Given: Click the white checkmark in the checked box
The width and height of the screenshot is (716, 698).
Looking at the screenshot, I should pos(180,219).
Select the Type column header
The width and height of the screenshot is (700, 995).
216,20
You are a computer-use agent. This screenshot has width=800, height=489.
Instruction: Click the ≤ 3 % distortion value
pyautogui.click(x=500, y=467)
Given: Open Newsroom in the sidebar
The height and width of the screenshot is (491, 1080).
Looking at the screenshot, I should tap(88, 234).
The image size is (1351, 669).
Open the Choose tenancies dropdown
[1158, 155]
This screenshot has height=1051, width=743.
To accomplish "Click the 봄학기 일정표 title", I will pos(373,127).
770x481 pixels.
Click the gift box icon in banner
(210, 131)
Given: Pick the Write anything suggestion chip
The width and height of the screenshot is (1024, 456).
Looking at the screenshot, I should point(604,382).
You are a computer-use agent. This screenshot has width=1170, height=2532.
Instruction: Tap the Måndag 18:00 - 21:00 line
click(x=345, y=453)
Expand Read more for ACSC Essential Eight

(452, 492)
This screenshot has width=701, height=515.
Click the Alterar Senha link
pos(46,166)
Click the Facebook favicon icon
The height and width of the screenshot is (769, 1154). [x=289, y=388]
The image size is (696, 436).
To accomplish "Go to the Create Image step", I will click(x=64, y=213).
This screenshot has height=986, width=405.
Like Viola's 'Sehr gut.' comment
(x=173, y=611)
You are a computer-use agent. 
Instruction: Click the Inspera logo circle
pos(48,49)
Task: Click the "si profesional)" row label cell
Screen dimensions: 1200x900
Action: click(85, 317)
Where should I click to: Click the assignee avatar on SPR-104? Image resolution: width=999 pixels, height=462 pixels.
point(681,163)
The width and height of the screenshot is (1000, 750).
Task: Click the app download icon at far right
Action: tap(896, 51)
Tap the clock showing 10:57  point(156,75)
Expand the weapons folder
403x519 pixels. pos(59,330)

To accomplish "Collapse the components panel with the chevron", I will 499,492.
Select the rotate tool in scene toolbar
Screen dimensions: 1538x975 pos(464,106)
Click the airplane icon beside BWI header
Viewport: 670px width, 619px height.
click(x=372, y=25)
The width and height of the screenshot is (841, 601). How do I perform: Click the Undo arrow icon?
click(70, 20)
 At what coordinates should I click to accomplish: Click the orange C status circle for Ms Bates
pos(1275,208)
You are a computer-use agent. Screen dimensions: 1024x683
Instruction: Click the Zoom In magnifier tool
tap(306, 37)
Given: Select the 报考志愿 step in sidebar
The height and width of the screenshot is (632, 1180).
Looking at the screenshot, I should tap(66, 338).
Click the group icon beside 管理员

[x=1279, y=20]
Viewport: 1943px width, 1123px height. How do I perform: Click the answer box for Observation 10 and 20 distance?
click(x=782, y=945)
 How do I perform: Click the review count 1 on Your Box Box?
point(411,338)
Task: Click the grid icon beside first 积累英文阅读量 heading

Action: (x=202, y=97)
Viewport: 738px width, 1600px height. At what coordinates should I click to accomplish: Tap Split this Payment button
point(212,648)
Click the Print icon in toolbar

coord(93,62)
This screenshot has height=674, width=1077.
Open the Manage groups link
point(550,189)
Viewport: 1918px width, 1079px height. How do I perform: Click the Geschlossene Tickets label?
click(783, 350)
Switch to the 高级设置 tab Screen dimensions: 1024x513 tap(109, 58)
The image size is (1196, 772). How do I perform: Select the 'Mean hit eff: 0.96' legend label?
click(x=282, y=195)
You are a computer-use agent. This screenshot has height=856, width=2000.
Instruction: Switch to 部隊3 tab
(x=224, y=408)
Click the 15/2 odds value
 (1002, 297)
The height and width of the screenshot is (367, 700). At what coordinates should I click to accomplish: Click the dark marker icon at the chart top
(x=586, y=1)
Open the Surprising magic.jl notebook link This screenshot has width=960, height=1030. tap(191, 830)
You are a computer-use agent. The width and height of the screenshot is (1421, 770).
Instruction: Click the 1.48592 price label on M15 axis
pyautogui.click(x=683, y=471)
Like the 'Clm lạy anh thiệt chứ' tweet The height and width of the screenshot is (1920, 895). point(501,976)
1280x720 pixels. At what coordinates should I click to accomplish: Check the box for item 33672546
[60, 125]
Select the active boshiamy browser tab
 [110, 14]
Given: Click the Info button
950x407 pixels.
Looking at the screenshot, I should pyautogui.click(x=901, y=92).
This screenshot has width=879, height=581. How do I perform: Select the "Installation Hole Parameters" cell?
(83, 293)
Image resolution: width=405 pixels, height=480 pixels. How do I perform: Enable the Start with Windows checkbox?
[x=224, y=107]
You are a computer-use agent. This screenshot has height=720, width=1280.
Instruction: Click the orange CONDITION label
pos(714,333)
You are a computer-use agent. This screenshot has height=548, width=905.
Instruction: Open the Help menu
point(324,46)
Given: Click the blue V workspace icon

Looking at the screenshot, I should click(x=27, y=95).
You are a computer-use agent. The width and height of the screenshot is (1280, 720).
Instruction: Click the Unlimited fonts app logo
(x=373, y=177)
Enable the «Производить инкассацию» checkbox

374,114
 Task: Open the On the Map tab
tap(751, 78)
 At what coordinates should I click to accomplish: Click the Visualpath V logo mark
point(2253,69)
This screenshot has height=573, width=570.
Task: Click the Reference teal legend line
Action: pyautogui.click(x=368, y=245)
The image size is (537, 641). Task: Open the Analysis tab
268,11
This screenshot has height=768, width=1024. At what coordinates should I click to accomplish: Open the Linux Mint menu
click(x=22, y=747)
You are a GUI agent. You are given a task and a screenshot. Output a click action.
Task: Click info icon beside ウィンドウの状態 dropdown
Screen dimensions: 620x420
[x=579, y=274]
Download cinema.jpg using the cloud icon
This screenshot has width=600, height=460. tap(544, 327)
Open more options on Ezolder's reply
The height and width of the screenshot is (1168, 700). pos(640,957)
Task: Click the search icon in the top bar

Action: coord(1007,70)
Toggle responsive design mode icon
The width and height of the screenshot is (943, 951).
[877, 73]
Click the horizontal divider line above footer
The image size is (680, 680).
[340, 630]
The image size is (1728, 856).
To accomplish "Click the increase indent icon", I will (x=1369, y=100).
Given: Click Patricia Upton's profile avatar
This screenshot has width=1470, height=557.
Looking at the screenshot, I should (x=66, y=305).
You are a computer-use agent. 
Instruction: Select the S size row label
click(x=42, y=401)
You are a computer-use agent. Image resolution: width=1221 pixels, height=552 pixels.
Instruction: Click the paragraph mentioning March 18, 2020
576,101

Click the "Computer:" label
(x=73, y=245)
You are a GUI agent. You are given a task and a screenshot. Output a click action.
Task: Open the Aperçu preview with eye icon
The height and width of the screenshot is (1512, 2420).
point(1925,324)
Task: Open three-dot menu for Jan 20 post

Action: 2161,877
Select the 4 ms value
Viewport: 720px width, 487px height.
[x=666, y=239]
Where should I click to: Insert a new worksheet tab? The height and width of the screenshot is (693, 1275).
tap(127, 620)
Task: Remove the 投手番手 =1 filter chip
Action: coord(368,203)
☆ ☆ ☆ ☆ ☆
● **Try it**: The reply should hold only the lines from the top of the records through the line that has "Given: Open Newsroom in the sidebar", each one exact.

● **Answer box**:
Given: Click the white checkmark in the checked box
The width and height of the screenshot is (716, 698).
Looking at the screenshot, I should pos(180,219).
Select the Type column header
The width and height of the screenshot is (700, 995).
216,20
You are a computer-use agent. This screenshot has width=800, height=489.
Instruction: Click the ≤ 3 % distortion value
pyautogui.click(x=500, y=467)
Given: Open Newsroom in the sidebar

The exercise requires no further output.